Che lo vediamo come oggetto di investimento oppure strumento speculativo la questione non cambia: il Bitcoin (come tutte le criptovalute) risulta pericolose per l’ambiente. Sembra impossibile poter dire questo per una moneta digitale, eppure è vero.
Esiste per altro uno studio dell’Università di Cambridge che ha rilevato la necessità di un’elevatissima quantità di elettricità per “estrarre” i Bitcoin. (Clicca qui per vedere i dati in tempo reale i consumi di energia in tempo reale per produrre Bitcoin).
Per il “mining” (l’estrazione, parliamo in questo caso di un’estrazione digitale) di Bitcoin devono essere risolti complessi problemi matematici. Solo in questo modo è possibile creare nuovi Bitcoin e aggiornare la blockchain in modo da garantire l’autenticità delle transazioni.
I “minatori” (è curioso, ma efficace, chiamare così chi utilizza strumenti informatici) che producono Bitcoin sono ricompensati dalla loro stessa produzione.
Algoritmo sempre più complesso
Non vogliamo entrare nel merito del processo matematico necessario alla produzione (non è nostra competenza farlo non essendo informatici) ma ricordiamo che più Bitcoin vengono estratti più l’algoritmo che serve per produrli diviene complicato. Servono così computer sempre più potenti ma soprattutto una quantità di energia elettrica sempre maggiore.

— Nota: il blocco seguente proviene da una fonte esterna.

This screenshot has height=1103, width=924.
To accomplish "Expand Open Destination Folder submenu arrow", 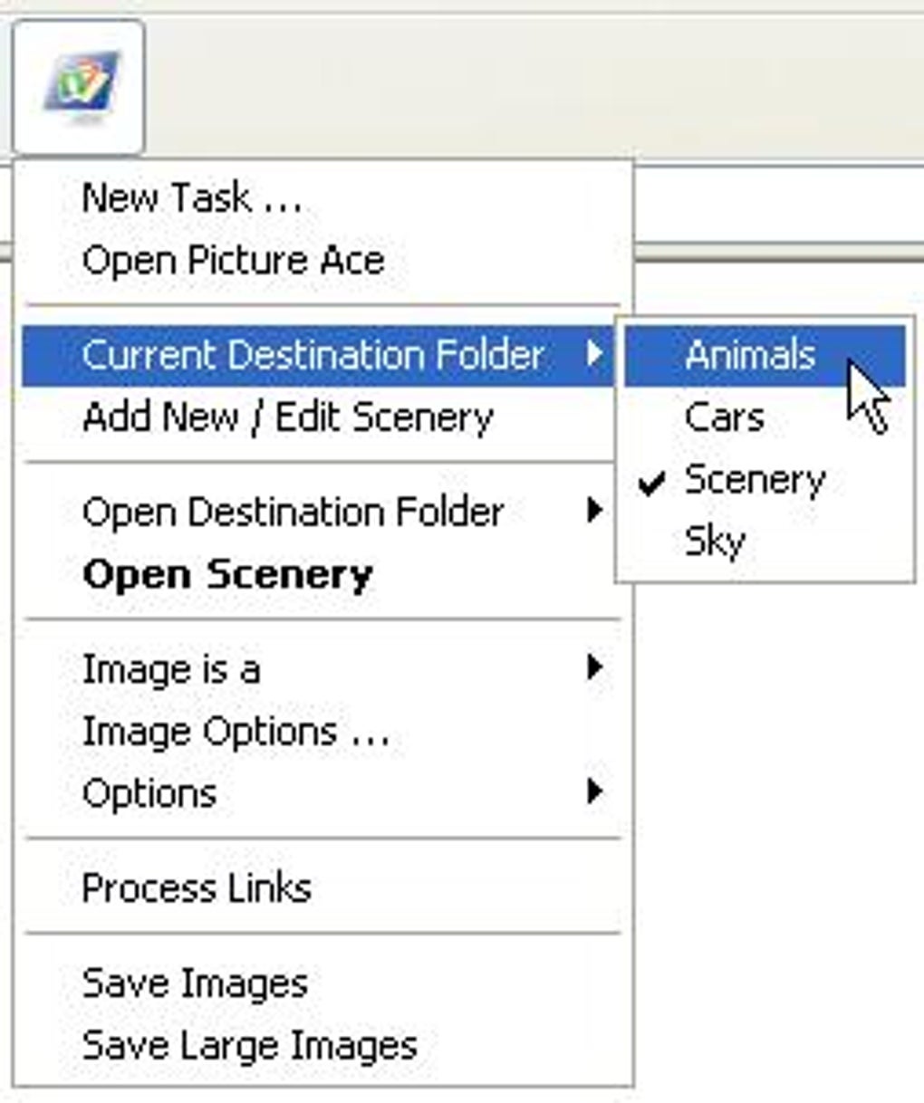I will (x=594, y=511).
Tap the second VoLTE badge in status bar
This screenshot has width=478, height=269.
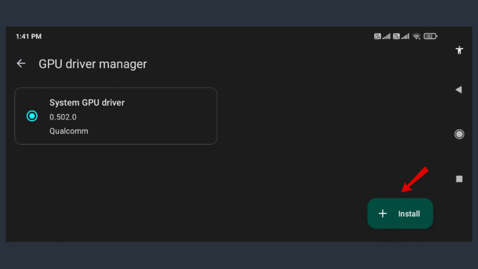point(396,36)
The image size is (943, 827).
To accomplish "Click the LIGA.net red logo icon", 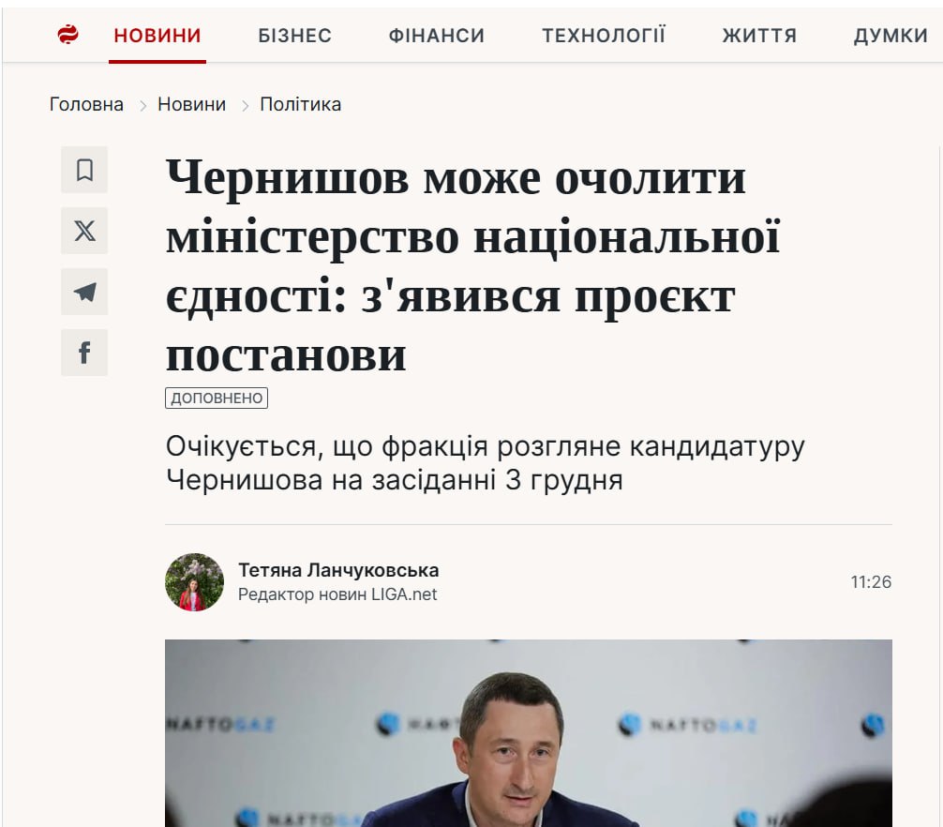I will pos(67,35).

Per cercare di inquqdrare meglio l’impatto del “mining” il Bitcon è stato paragonato a una nazione. In una classifica del consumo energetico il Bitcoin si collocherebbe al 29° posto, superando Svizzera e Argentina, subito dopo la Norvegia.
Questo consumo naturalmente è una fonte di una certa preoccupazione. Chiaramente più sale il prezzo del Bitcoin, maggiore sarà l’attrattiva per i “minatori” a cercare di estrarne una maggior quantità. È partita così la corsa all’acquisizione di sistemi di elaborazione dati sempre più potenti, accesi incessantemente giorno e notte, destinati a consumare sempre più elettricità.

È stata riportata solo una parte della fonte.